Powróciłem po latach do kryminału z sycylijskim policjantem w roli głównej. Kryminały z komisarzem Montalbano nie są dla wszystkich: akcja toczy się tam niespiesznie, często nic się nie dzieje: nuda. Ale dla mnie najważniejszy jest klimat tych książek oddający życie Sycylii, z jej pięknem, upałem, mafią, nepotyzmem, kapitalnymi typami ludzkimi. No i lubię komisarza, choleryka z poplątanym życiem osobistym, smakosza i człowieka do gruntu uczciwego.

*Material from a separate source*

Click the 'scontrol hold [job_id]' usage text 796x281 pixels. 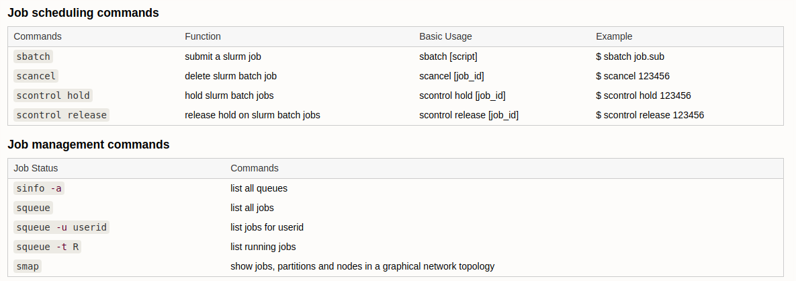pos(462,95)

W tej książce obok świetnej otoczki obyczajowej mamy dobrze poprowadzoną intrygę kryminalną, co nie jest regułą w tej serii. Zaczyna się tak, że Montalbano na niezamieszkałym piętrze pewnej willi znajduje zwłoki. Wśród podejrzanych o morderstwo są budowlańcy, którzy kończyli budowę piętra. Zatem nasz komisarz przesłuchuje kierujących budowami, robotników itd. Dostajemy pyszne portrety tych ludzi. Oto jeden z robotników miał „wąsy, jakie w ubiegłym stuleciu noszono w Turcji.” Jakie to wąsy? Inny zaś robotnik: „miał ryże włosy i najwyżej metr czterdzieści wzrostu. Miał też bardzo długie ręce i krzywe nogi. Wyglądał jak szympans. Gdyby Darwin mógł go zobaczyć, z pewnością uścisnąłby go ze szczęścia.” Zaś kierujący budowami jest: „opalony na brąz, w zielonej marynarce, dopasowanej jak jaszczurcza skóra, włosy do ramion, rolex na ręce, złota bransoletka, złoty krzyżyk na owłosionej piersi, w niedopiętej koszuli i żółtych mokasynach”. No cóż, facet śpi na forsie, bo wygrywa wszystkie przetargi budowlane w okolicy, oczywiście opłaca się burmistrzowi i mafii.
No i jeszcze mamy piękną młodą dziewczynę, która na chama podrywa Montalbano. Nasz komisarz, żeby zupełnie nie zgłupieć, powtarza sobie, że panienka mogłaby być jego córką, ale to niewiele pomaga.
A wszystko to dzieje się w czasie okropnych upałów, Montalbano ledwo żyje, rozbiera się nawet w pracy do bokserek, bez przerwy bierze prysznic, ale i tak mu ciężko. No cóż, takie koszmarne upały zdarzają się ostatnio także i u nas.
A z kulinariów mamy coś prostego: „Adelina przyrządziła mu pappanozzę. Cebula i ziemniaki długo gotowane, wyłożone na duży talerz i rozgniecione widelcem na jednolitą masę. Do przyprawienia: oliwa, nieco octu winnego, sól i czarny pieprz świeżo zmielony.” Mniam, mniam...
Zakończenie książki jest nieco teatralne, zastanawiam się, co było potem, bo Montalbano mógł wpaść w duże kłopoty, ale sprytny autor urwał rzecz całą w odpowiednim momencie...
Czytało mi się świetnie, nie mogłem się oderwać, no cóż, trochę się stęskniłem za Montalbano.